### COSA FARE
Puoi stampare parola per parola il passo del testo sul legno che batte l'acciaio, partendo da "La risposta è" e arrivando fino a "molto più leggero."?

### TESTO DEL DOCUMENTO
Il legno che batte l’acciaio: la nuova frontiera dei materiali sostenibili
Quando un albero cade in una torbiera o in un letto di fiume, non sparisce subito, ma comincia a subire un processo lento e silenzioso: immerso nel fango, protetto dall’assenza di ossigeno e trasformato dai microbi, il tronco cambia volto.
Nel corso dei secoli si scurisce, si compatta e si mineralizza. Così, dopo lunghi periodi, può riemergere come legno fossile: un materiale duro, resistente al marciume e persino lucente come il marmo.
Questa magia naturale ha ispirato un gruppo internazionale di scienziati che si è posto una domanda affascinante: è possibile riprodurre questo processo naturale in laboratorio, in modo rapido e industriale?
La risposta è sorprendente e si chiama BioStrong Wood, un legno trattato con funghi e calore che riesce a superare in resistenza perfino il comune acciaio inossidabile SAE 304, pur essendo molto più leggero.

(Dati estratti da una raccolta)
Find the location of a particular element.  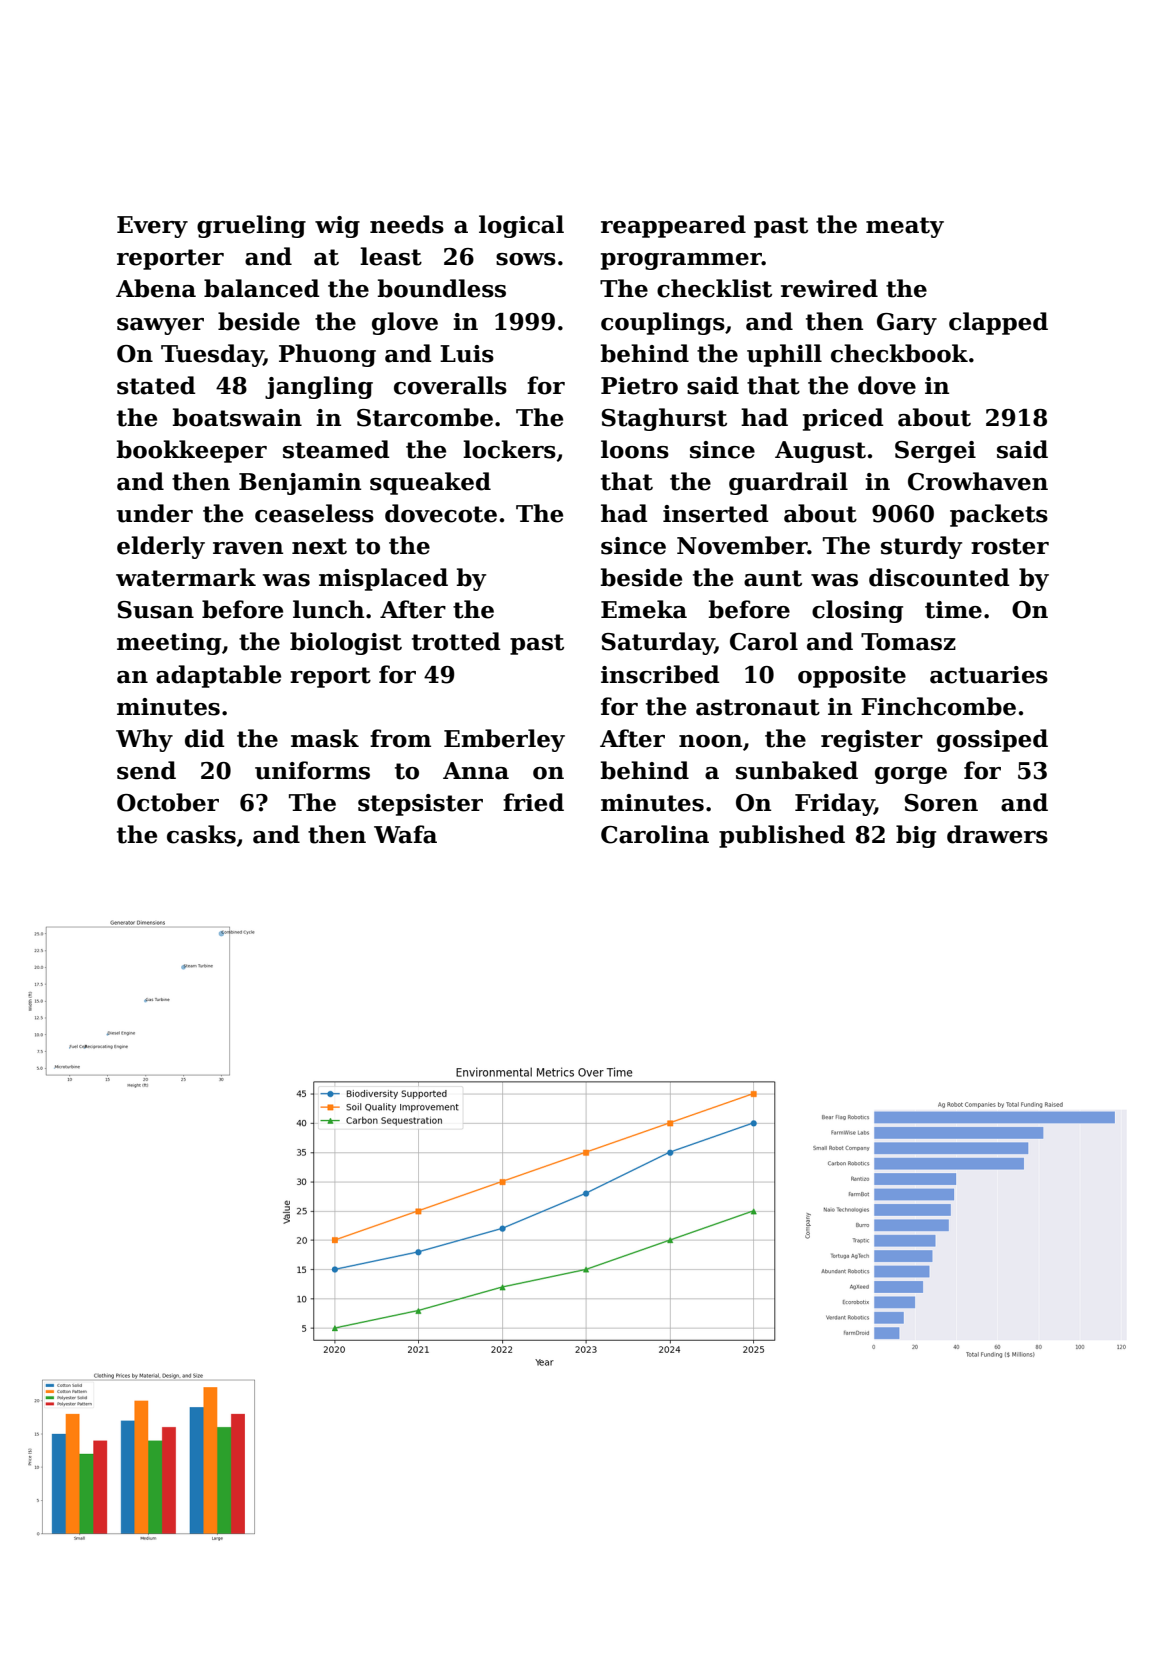

meaty is located at coordinates (905, 227).
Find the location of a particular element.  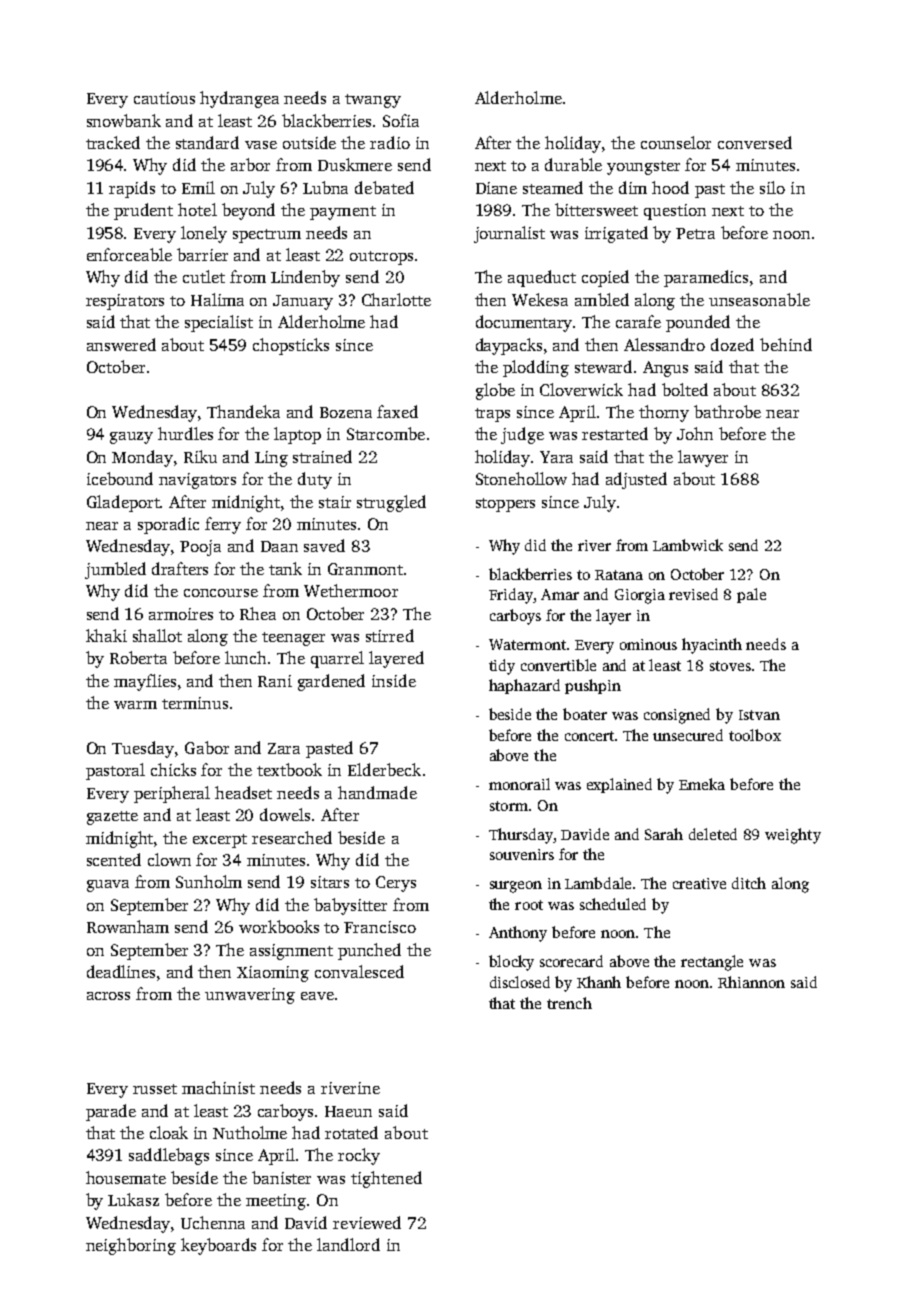

plodding is located at coordinates (536, 368).
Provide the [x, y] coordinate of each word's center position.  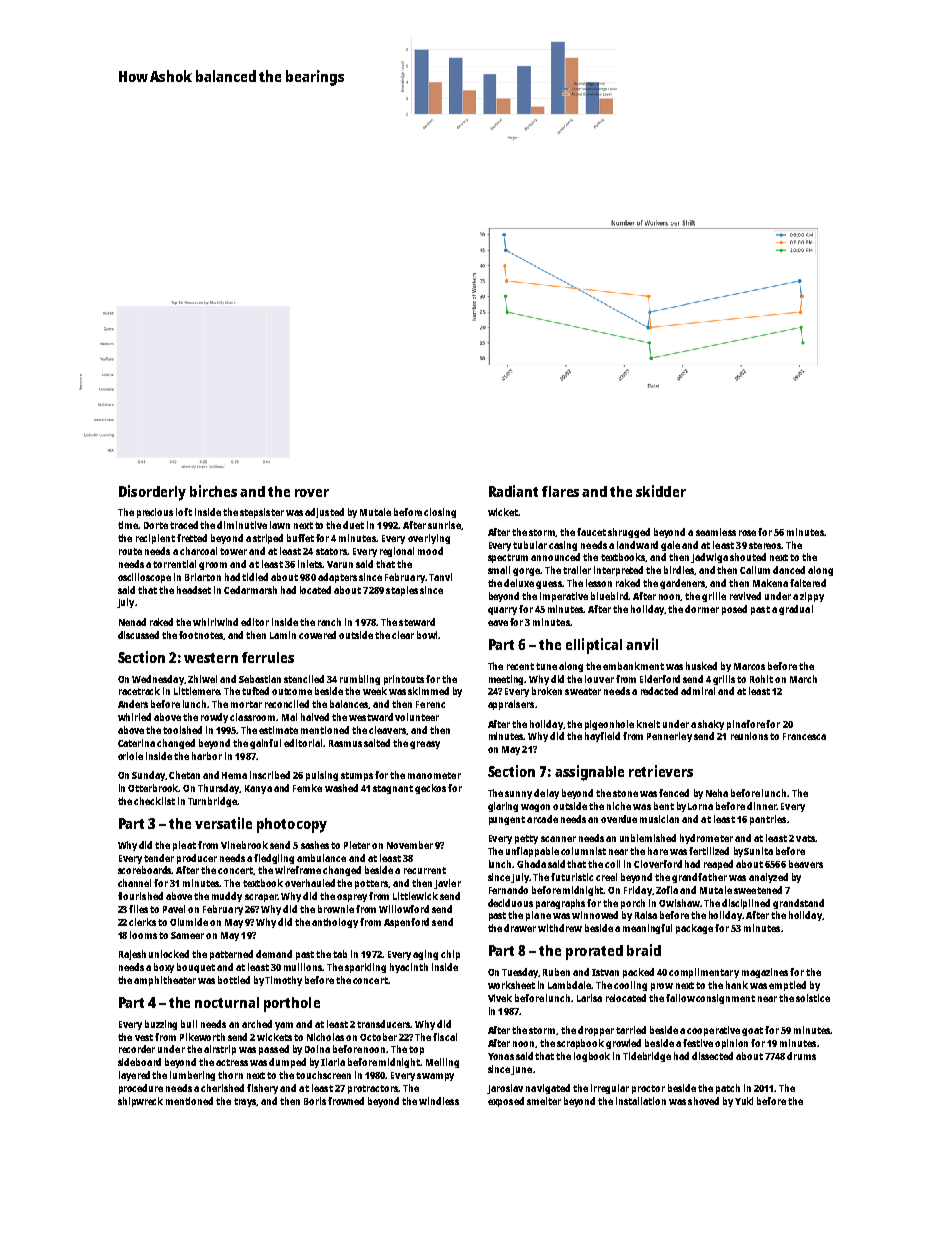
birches [213, 491]
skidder [661, 491]
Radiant [513, 491]
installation [641, 1101]
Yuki [744, 1101]
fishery [262, 1089]
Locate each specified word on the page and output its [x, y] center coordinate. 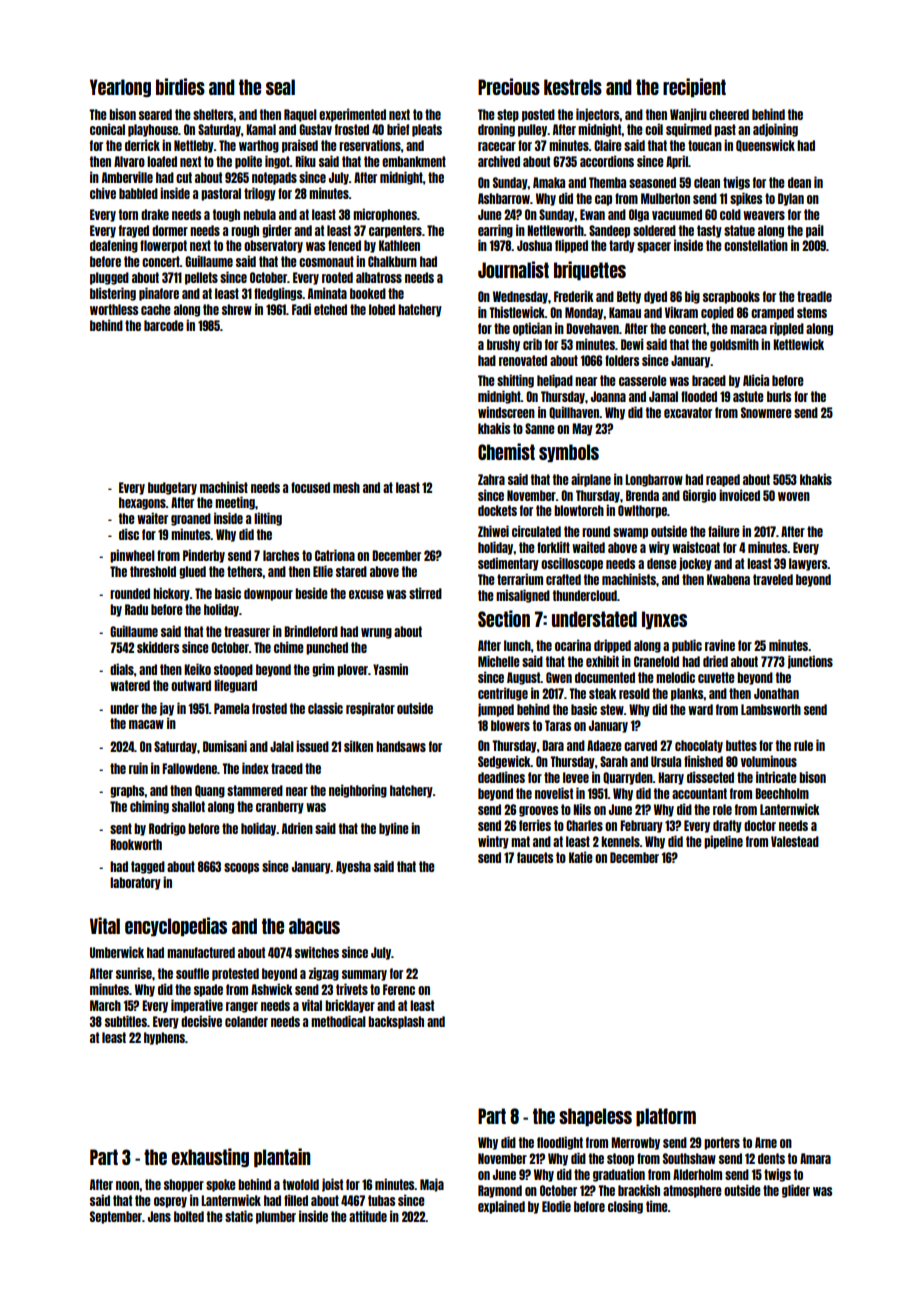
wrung [376, 633]
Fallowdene [189, 768]
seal [280, 87]
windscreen [506, 412]
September [116, 1217]
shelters [213, 114]
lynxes [664, 620]
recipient [694, 87]
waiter [152, 518]
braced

### SOLUZIONE
La risposta è sorprendente e si chiama BioStrong Wood, un legno trattato con funghi e calore che riesce a superare in resistenza perfino il comune acciaio inossidabile SAE 304, pur essendo molto più leggero.